Now, the reason it's hard—give you this little tip, then we move on—the reason it's hard to get an accurate view of yourself is because this battle with the flesh is a battle with your number one sin, and that's pride. C.S. Lewis calls it the ultimate vice, a complete anti-God state of mind. If you can eradicate your pride from the equation, God will do extraordinary things in your life. I will tell you this: number one obstacle to ministry in the church, the pride of the senior pastor. There's just no question about it. I'll bet in your business, number one obstacle to really an efficient, effective machine is your pride. It's just always in the way.
The Mind of Christ: Humility
In fact, let me go back to what He said. Have the attitude in you that was also in Christ Jesus, and then what He talks about is Christ's spirit of humility, Christ's willingness to go and to be obedient to the point of death, even death on a cross. He said, "I want you to think like this."
Now, do you remember when we talked about this? We said when Paul came to write about this essential ingredient in the Christian life—humility—when Paul came to write about that to the churches in the first century, he got to the Greek vocabulary, and there wasn't even a word for humility.
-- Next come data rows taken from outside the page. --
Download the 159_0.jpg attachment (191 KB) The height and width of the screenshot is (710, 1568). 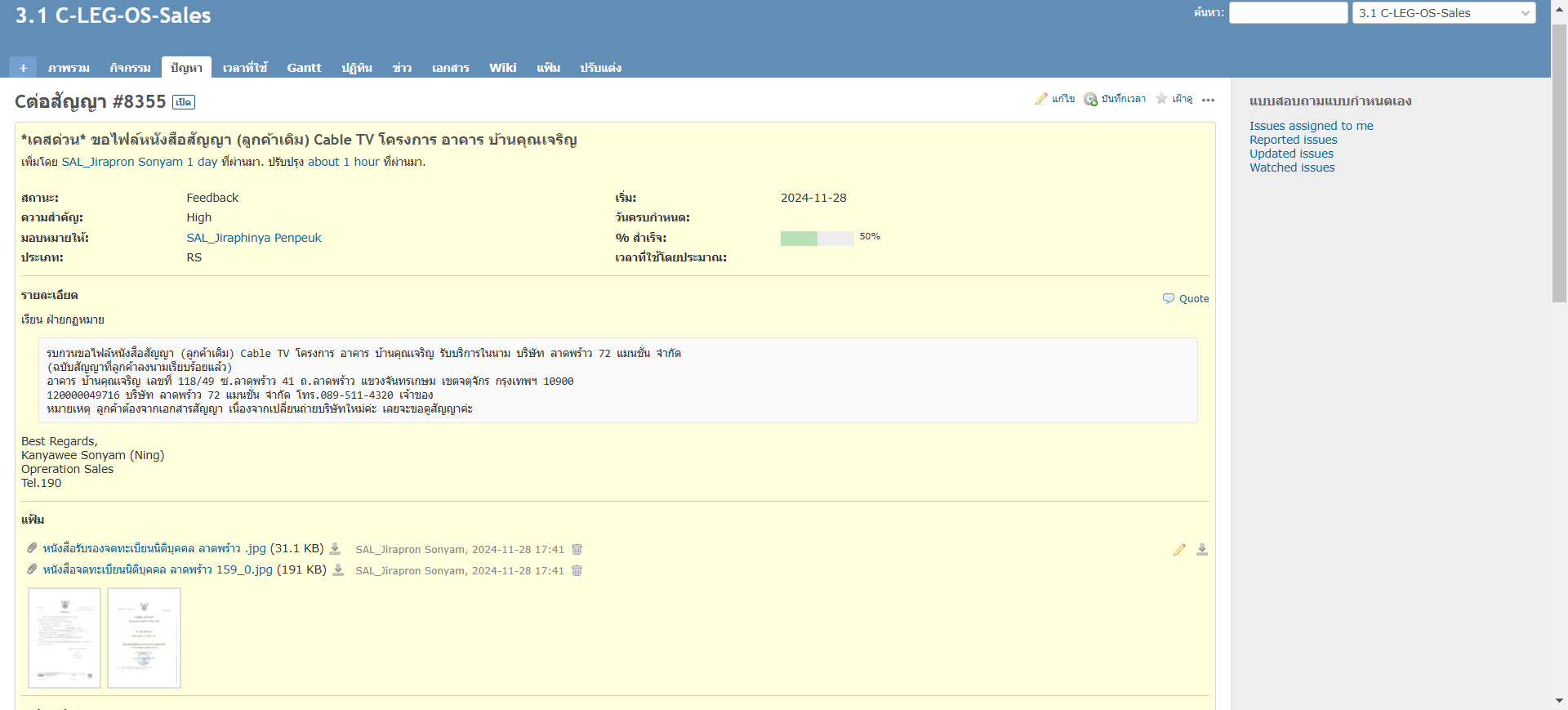point(338,569)
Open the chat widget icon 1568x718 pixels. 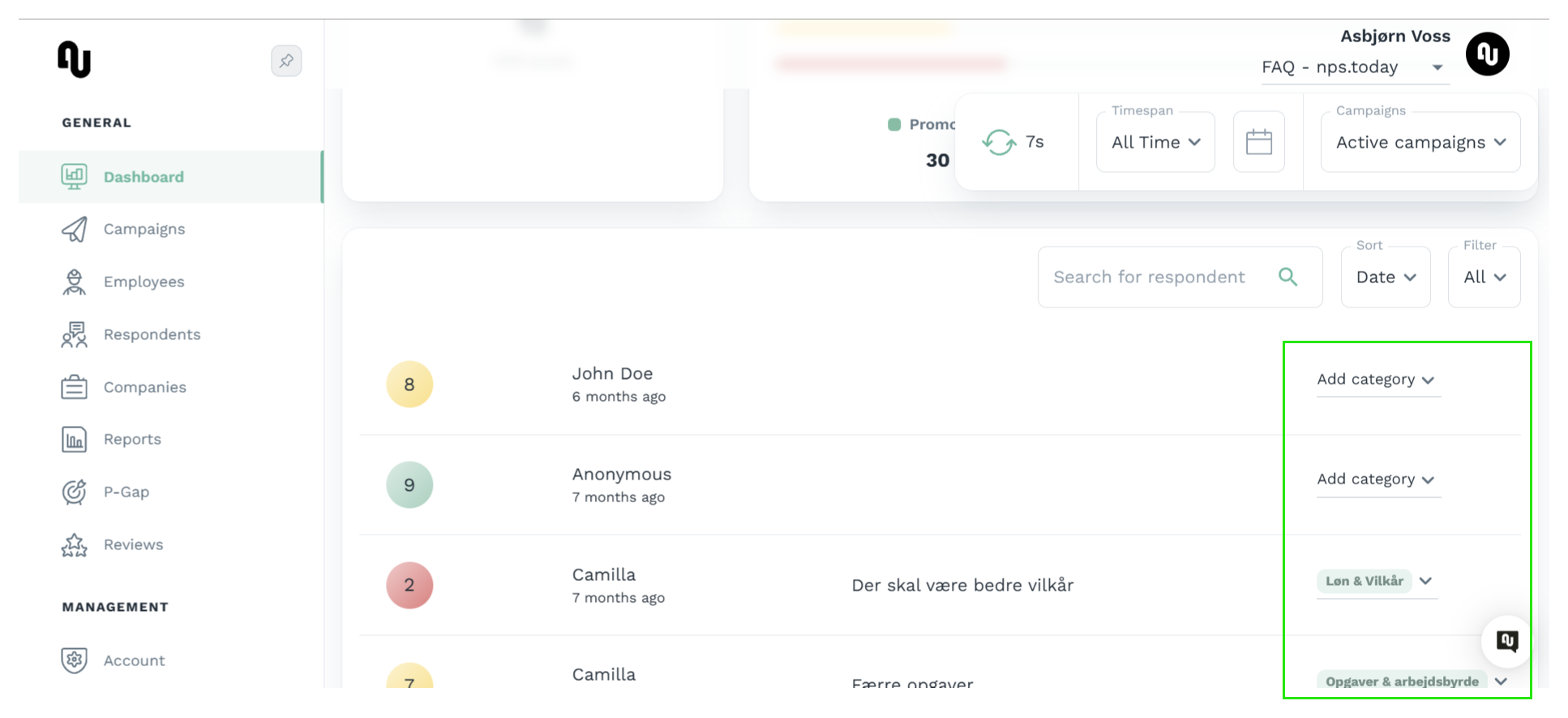point(1507,641)
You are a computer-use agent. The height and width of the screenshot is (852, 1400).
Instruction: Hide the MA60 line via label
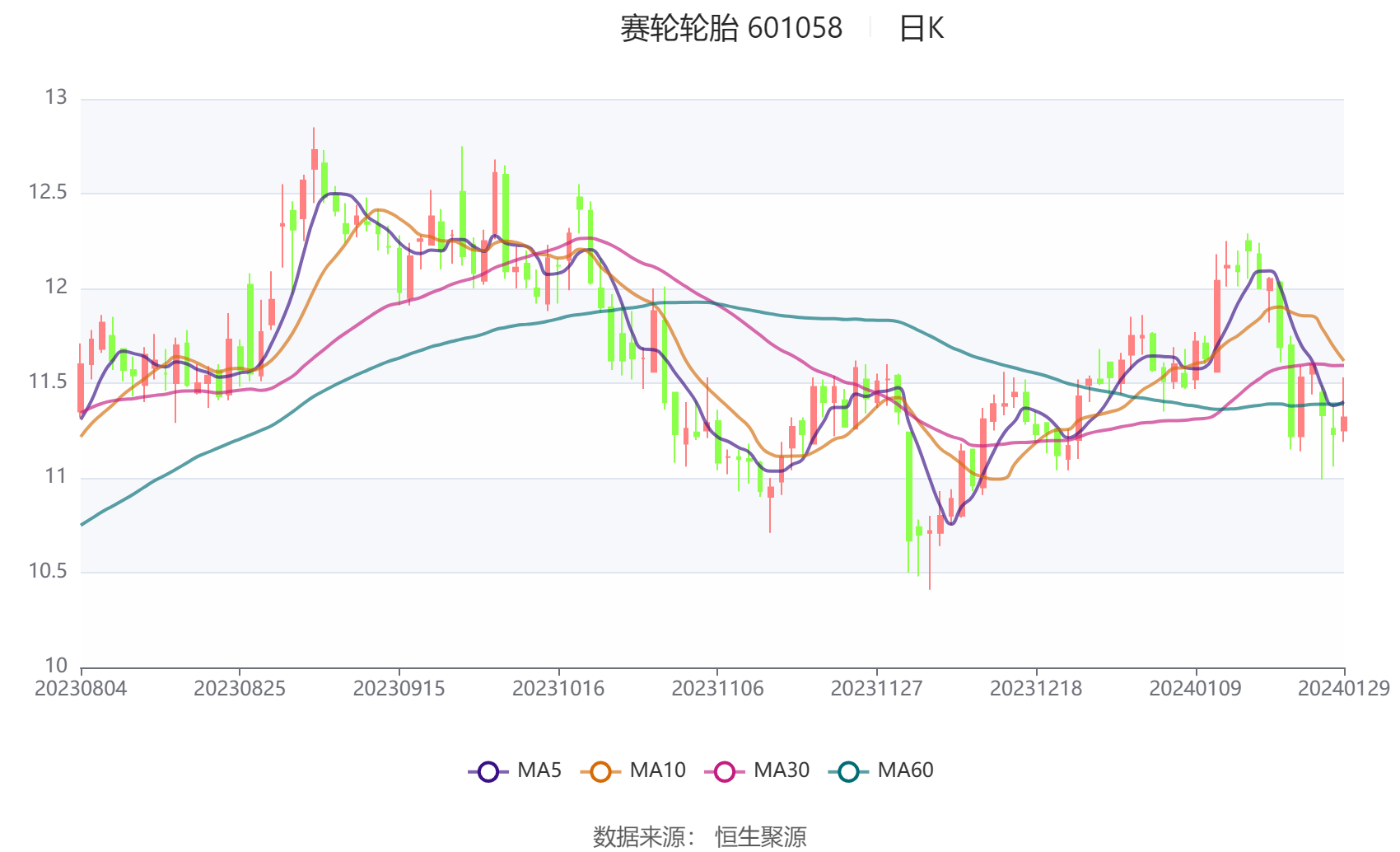pos(905,770)
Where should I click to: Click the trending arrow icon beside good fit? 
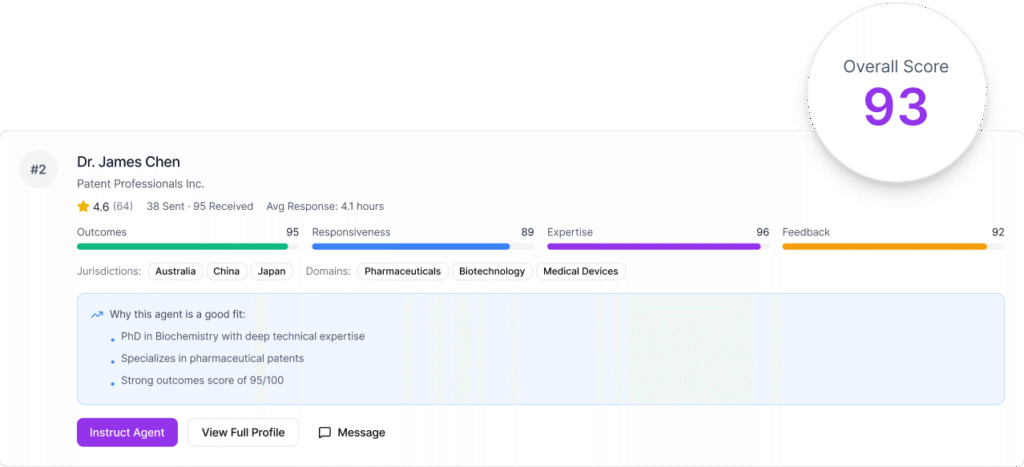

He had to make one up. That's how lost we are. I love this point. Literally, Paul said, "I want to talk to you about humility," and they said, "That's not even in our vocabulary." And he's saying, "Well, if you don't have it, you don't have the mind of Christ." You have to have an accurate view of yourself.
A Life of Purpose
Here's the third thing that He says. He says, "I press on to take hold of that for which Christ Jesus took hold of me." This is really important. What he's talking about here—we'll spend a second on it too—is he's talking about a life that is purposeful. He said, "I understand Christ took hold of me, and I press on toward that."
Now, hang in there with me. We're going to make a distinction that's really important. We're going to make a distinction between goals and purpose. A goal is something that's short-term. It's something that's measurable. It's something that you can attain, and it's stepping stones for something greater than itself. Purpose is long-term. A purpose is almost impossible to measure. It extends beyond life, and it's never attained.
Now, hang in there with me, because I think I can help you see what's important here. A goal and a purpose are two radically different things.
Goals vs. Purpose: Understanding the Difference
So, if I say to you, it's February, and in January, I made a promise to myself I'd read through the Bible in a year. Is that a goal or a purpose? That's a goal. If I said to you, I've determined that in my life, I'm going to be holy as God was holy. Goal or purpose? Purpose.
Now, here's the distinction. Goals are something that I achieve. I can measure them. Purpose is something that extends beyond life.
Maybe you're sitting here, and you're one of those great type A people, and you set goals all the time, and you're meeting all your goals, and yet there's a sense of frustration. Why would that be? I'll give you a couple of reasons.
The Problem of Mutually Exclusive Goals
Number one, it could be you've got mutually exclusive goals. So, here's your goal. I'm going to be a great dad. I'm going to be a great mom. I'm going to be a great spouse. I'm going to develop my business. I'm going to increase my business this year by 12%. I want to take care of myself physically. My handicap's 15. I want to get it to 10. I need to work closely with my extended family. My parents are getting older. I need to spend time with them. I've got a situation over here where I want to develop this relationship around this other thing, and I want to grow spiritually, and I want to be active in my church. All good things.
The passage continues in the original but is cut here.